Earth has a space junk problem. With each new rocket launch, or decommissioned satellite, we add more detritus to high orbit. Already satellites sometimes collide and one day, or so I've read, there'll be so much flotsam up there we'll be earthbound; unable to launch new spacecraft through a prison of shrapnel. Anyway, I'm no rocket scientist, but this does seem an apt metaphor for today's games market. Back in the day there were few enough new indies that games like Super Meat Boy, Crimzon Clover or FTL went straight to the moon. Today we're blessed with so many launches that it's hard to spot the gems among the debris.

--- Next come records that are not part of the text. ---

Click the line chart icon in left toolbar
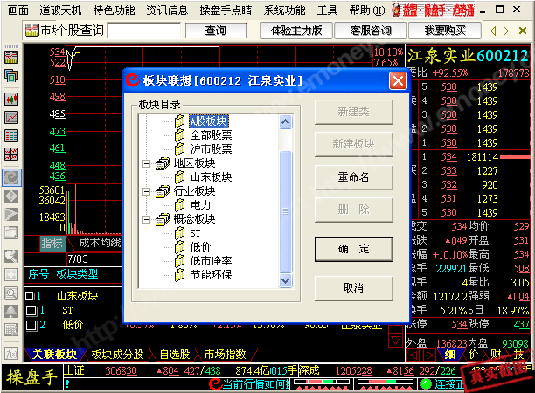The image size is (535, 393). pyautogui.click(x=12, y=117)
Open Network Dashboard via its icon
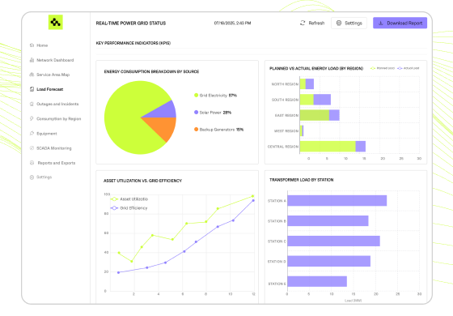 32,60
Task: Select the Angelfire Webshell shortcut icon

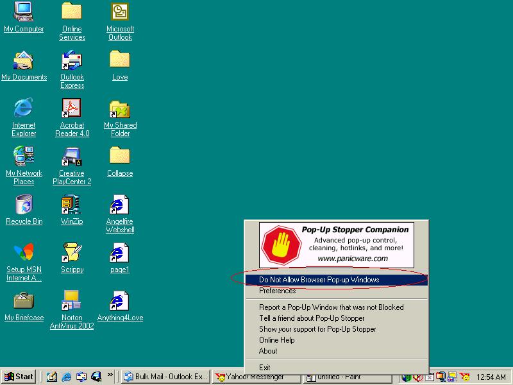Action: pos(120,205)
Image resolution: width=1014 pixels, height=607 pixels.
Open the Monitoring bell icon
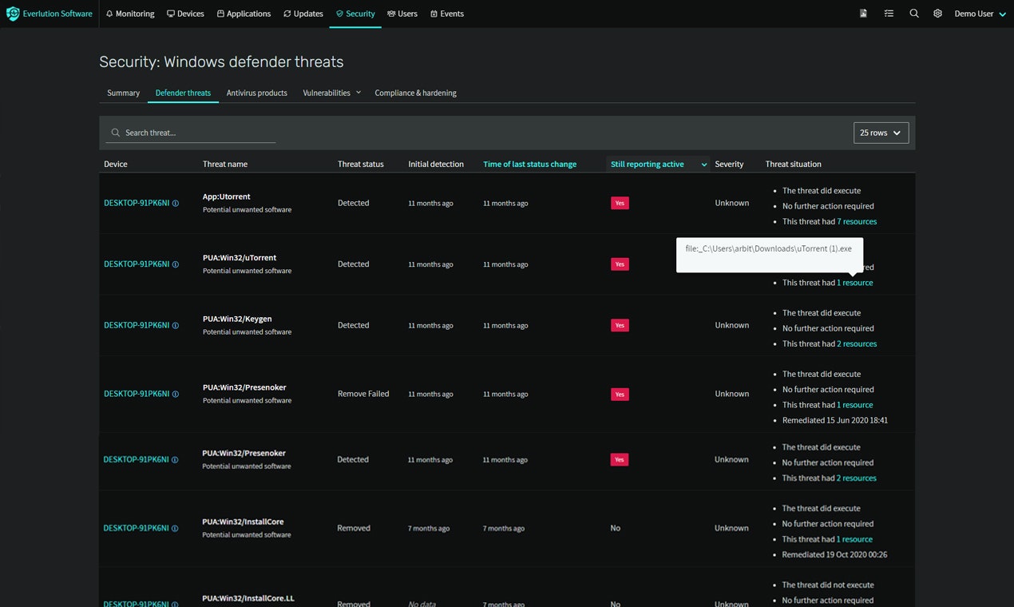coord(108,13)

Nowhere is this truer than the deck-builder genre. Slay the Spire, 2017's roguelike indie darling, made such an impact with its spontaneous cardplay that it blasted 1001 other deck-builders into the atmosphere. In the half-decade since, it's barely been touched. Monster Train and Inscryption have come close. But nothing has yet landed the very same way and, for each successful take-off, there have been scores of spaceX style catastrophes. Against this celestial backdrop, then, enter Cobalt Core, a plucky cosmic roguelike from a little-known, three-person dev team, which maybe, just maybe, earns a place among the constellations.

If you've played Slay the Spire or any of its lineage, Cobalt Core's premise will be familiar: Navigate a bifurcating map of random encounters and random events, collecting gameplay-altering artefacts and adding cards to your deck (Pro tip: Less is more! Don't take cards you don't need!) while preparing for a show stopping boss battle at the summit. Cobalt Core's literal twist on the genre is that card battles take place on a 2D grid. Two spaceships face each other in a dogfight, with a row of asteroids, rockets or murderous drones between them. You spend cards and resources clacking these around like a Rubik's Cube, positioning your ship beyond range of enemy gunfire, launching drones to harry or cover weak-spots, then lining up your own lethal cannons with the enemy's exhaust ports and pulling the trigger. It's responsive, precise - perfectly calibrated for gamepad - and all this rowshifting drifts you into a meditative flowstate as you flip and twist the playfield in rhythm to the stellar ambient soundtrack. A raft of clever little complications - shields, weak-points, hull-corroding acids, dodge mechanics and deck manipulation - add genuine strategic depth and nuance. The line between explosive victory and inglorious defeat often hangs on small moments of inspiration, cleverly meshing different systems together.